Scotland was perhaps worst equipped of the home nations for the professional revolution. In England, though several smaller sides went to the wall or merged to survive, the structures of the bigger clubs were modified with relative ease. In Wales, despite infighting on a galactic scale, particularly when nine professional clubs became five this season, supporters' allegiances and feeder routes for players from smaller clubs were already in place. Ireland already had its representative provincial system and, however limited, infrastructure in the days of amateurism.

Scotland, by comparison, was forced to create provincial structures from scratch which the existing clubs, mostly based around famous schools, were unwilling to support wholeheartedly. Fans were similarly unenthused.

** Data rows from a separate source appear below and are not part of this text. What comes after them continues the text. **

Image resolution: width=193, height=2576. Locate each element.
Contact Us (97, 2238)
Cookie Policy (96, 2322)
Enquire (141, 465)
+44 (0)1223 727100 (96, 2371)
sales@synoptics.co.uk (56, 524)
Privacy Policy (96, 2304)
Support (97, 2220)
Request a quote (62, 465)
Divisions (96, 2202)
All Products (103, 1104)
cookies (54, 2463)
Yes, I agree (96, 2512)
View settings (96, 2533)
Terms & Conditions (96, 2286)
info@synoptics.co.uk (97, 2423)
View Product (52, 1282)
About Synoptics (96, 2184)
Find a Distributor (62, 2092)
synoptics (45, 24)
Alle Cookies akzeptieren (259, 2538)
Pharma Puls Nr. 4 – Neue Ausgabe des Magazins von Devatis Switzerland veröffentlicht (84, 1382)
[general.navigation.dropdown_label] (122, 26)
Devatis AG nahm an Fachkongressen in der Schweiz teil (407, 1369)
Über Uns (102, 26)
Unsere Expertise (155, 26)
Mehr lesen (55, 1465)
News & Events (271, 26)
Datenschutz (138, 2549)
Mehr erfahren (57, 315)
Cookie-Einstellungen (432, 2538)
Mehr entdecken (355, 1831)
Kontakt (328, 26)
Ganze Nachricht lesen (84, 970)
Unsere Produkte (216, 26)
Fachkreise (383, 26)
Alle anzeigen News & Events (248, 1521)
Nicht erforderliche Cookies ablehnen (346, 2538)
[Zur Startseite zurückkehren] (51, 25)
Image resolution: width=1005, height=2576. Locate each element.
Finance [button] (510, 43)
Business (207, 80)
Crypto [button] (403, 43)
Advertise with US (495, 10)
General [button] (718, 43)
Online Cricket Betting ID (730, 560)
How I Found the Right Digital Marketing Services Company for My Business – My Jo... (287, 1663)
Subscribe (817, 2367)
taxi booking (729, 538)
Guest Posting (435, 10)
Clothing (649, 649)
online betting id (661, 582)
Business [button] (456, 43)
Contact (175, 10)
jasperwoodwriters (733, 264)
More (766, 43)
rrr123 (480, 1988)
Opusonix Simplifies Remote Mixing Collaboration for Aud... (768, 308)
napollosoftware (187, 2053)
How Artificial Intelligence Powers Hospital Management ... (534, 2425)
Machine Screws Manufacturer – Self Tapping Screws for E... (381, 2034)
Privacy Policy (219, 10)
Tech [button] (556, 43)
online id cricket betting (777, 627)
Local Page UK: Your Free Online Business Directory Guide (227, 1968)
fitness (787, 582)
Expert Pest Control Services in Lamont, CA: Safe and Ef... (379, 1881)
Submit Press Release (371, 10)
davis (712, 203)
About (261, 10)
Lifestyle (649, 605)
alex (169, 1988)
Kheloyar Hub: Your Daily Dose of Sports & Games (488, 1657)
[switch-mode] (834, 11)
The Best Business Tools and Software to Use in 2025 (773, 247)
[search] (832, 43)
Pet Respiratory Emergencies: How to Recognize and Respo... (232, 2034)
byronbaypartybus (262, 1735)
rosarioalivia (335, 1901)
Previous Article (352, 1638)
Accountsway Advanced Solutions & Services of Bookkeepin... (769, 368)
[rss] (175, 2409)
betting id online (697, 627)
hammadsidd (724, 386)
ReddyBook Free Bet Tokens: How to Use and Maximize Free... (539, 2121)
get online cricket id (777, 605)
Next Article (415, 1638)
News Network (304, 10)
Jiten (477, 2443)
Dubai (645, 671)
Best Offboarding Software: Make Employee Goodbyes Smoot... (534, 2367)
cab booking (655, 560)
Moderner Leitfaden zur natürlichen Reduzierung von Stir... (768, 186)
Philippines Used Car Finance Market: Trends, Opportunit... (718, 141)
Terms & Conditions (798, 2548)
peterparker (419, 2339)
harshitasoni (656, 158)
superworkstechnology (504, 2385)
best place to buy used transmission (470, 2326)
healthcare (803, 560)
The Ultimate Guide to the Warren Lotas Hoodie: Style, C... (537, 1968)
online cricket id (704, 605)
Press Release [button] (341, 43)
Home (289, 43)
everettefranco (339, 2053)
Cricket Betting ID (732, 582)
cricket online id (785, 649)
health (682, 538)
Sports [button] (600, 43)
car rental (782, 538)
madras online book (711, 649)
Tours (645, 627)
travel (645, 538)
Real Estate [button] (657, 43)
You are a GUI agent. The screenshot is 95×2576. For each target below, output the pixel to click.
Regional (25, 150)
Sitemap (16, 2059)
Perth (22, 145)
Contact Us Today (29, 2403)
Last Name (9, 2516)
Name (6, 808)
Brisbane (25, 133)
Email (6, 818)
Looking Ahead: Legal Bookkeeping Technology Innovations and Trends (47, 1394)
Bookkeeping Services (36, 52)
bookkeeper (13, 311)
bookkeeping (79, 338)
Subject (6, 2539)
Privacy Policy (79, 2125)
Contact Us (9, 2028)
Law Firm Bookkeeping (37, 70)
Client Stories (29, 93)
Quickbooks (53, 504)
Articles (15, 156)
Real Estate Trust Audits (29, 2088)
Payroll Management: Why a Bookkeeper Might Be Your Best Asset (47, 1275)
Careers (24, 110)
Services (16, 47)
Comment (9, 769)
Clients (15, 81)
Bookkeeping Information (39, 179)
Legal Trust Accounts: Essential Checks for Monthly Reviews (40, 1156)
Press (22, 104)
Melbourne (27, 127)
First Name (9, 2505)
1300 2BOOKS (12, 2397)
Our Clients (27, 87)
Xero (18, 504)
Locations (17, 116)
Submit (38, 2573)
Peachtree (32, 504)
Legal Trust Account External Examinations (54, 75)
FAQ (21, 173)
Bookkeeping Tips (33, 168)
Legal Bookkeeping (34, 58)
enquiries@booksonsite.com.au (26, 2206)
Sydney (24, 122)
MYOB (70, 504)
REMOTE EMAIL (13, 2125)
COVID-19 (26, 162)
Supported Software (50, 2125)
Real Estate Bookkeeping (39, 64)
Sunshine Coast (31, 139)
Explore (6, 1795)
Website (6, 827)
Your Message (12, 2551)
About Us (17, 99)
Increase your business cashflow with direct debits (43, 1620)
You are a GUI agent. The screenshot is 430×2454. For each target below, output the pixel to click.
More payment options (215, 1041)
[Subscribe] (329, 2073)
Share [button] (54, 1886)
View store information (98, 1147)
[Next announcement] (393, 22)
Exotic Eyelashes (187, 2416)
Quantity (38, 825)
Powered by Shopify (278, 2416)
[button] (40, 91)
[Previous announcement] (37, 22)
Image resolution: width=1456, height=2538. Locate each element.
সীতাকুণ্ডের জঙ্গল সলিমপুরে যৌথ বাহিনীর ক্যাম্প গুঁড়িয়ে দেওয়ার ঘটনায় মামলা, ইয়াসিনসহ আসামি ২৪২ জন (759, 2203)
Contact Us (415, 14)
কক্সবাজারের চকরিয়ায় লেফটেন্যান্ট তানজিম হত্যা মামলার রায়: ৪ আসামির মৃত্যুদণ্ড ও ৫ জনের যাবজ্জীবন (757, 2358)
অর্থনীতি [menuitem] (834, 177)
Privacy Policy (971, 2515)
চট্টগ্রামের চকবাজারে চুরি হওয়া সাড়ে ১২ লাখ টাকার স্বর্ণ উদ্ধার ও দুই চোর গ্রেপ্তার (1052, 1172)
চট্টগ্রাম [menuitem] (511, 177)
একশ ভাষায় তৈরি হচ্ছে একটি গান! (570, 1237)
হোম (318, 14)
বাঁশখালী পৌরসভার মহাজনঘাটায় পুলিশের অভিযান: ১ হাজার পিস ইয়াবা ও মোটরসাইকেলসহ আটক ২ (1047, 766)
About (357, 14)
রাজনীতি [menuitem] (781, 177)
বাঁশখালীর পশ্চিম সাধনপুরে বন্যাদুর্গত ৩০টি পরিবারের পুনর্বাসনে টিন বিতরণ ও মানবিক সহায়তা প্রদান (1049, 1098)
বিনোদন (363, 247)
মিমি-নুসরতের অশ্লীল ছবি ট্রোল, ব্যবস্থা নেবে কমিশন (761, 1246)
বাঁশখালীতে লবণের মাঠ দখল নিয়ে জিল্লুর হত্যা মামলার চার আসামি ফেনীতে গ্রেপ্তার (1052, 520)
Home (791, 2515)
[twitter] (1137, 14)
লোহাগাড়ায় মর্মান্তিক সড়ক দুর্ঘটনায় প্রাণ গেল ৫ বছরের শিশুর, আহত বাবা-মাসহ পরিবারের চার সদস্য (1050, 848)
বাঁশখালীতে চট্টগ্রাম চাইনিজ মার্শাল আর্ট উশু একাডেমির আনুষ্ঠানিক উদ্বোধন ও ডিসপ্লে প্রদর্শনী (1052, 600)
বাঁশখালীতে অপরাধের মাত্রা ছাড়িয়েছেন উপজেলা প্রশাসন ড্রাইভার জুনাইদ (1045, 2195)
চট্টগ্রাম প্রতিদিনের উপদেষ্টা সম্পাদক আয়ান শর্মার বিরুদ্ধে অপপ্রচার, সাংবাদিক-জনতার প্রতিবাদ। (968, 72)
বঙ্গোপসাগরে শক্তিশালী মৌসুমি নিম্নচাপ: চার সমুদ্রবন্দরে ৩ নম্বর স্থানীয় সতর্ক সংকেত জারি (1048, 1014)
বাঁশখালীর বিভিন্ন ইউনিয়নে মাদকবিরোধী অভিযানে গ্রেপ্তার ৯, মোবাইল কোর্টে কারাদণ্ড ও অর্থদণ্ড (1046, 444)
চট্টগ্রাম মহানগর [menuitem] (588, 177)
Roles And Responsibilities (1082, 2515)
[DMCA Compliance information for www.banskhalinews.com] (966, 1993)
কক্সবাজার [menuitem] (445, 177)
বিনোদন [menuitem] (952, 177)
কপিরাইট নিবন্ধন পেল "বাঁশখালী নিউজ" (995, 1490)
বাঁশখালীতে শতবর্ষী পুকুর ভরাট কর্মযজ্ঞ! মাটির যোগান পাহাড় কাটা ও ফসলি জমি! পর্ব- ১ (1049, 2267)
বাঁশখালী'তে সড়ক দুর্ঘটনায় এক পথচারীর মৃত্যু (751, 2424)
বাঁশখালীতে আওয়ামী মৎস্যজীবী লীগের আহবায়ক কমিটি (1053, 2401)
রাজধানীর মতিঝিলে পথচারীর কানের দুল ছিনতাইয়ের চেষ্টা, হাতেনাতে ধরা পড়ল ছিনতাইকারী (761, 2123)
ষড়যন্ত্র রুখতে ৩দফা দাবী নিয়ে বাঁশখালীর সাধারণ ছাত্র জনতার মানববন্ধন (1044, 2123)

Then there are the finances. In Wales, the annual grants to the five professional sides total around £7.8m. In Ireland, whose transition to professionalism has been held up as an example to the other Celtic nations, a pot of roughly £10m is divided between the four sides. According to the SRU's accounts for the year ended March 2003, Scotland's provincial budget totals £5.5m.

Frank Hadden, the Edinburgh coach, is unhappy. His is the first Scottish team to reach the knockout stages of the Heineken European Cup. This weekend, because of international call-ups at various levels, he has 24 players unavailable for the Celtic League match against Borders.

"I can assure you that Scotland are the poor relations of not just Europe but the Celtic League," says Hadden. "The Connacht playing budget - and they are the poor relations of Ireland - is £300,000 more than ours."

Hadden has been involved with professional rugby since it started in Scotland in 1997. Initially he was with Caledonian Reds but went back to teaching "when the finances went pear-shaped" and the SRU cut back from four teams to two.

Hadden believes that was when Scotland's rugby public, whose loyalties had always been with their clubs, turned against professionalism. "I came back at the tail end of that painful experience four years ago and it was tough. We couldn't afford to fly down to Wales. We had a 12-hour bus journey, no recovery time and we were knackered for the next week. One of my first results was 80-0 at Cardiff. Last year we stopped going by bus and funnily enough our away fixtures started to pick up."

He says he understands how Melrose and Portobello feel but that "professional rugby has got to be working for us to hold our place in the world order. What we have achieved is remarkable in the circumstances."